No line before the one holding "Viewport: 500px width, 500px height." is wanted; restate word for word that line and all lines after it to the end of the entries, excluding pictures.

═══ Listed records ═══

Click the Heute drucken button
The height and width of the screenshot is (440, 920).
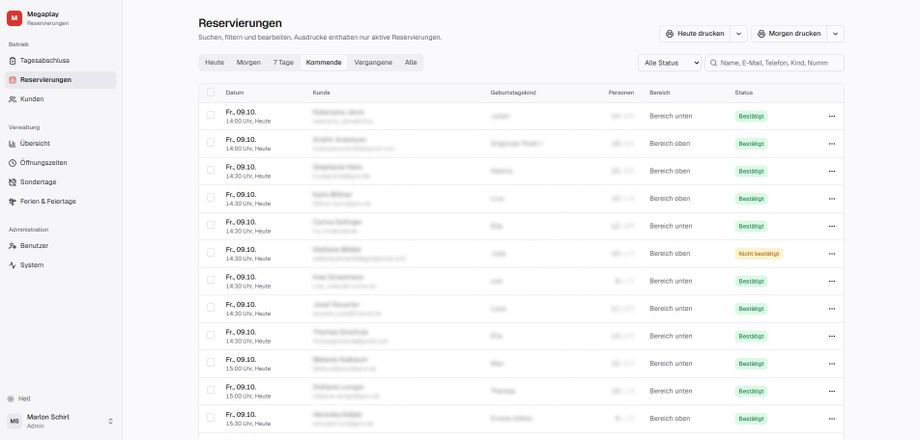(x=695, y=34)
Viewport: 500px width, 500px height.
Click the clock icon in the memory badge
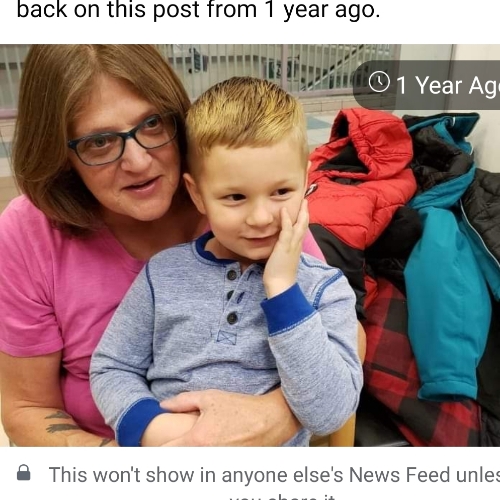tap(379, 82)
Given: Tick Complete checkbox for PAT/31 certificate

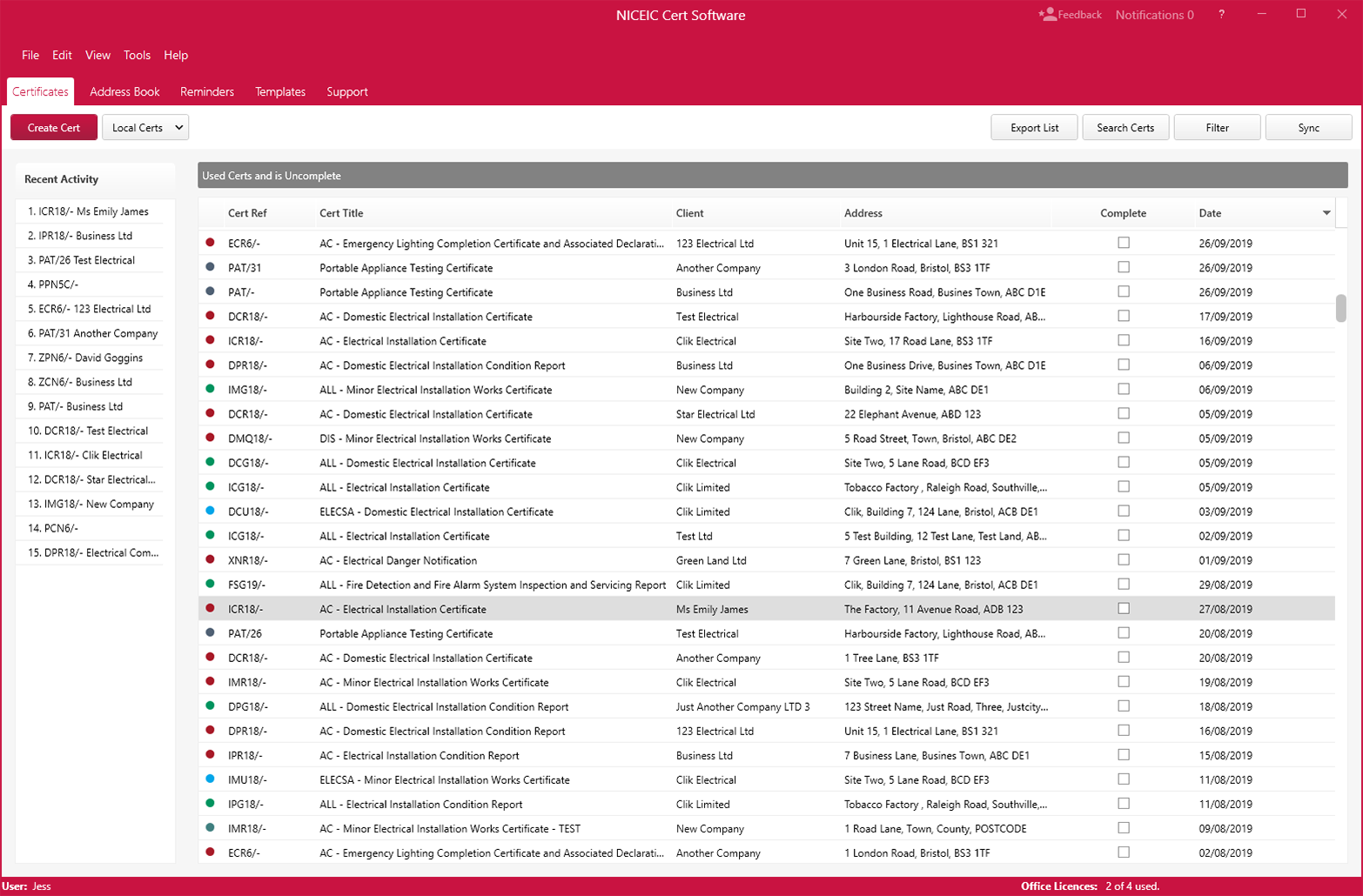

═══

Response to this exercise:
Viewport: 500px width, 500px height.
Click the clock icon in the memory badge
tap(379, 82)
Given: Tick Complete checkbox for PAT/31 certificate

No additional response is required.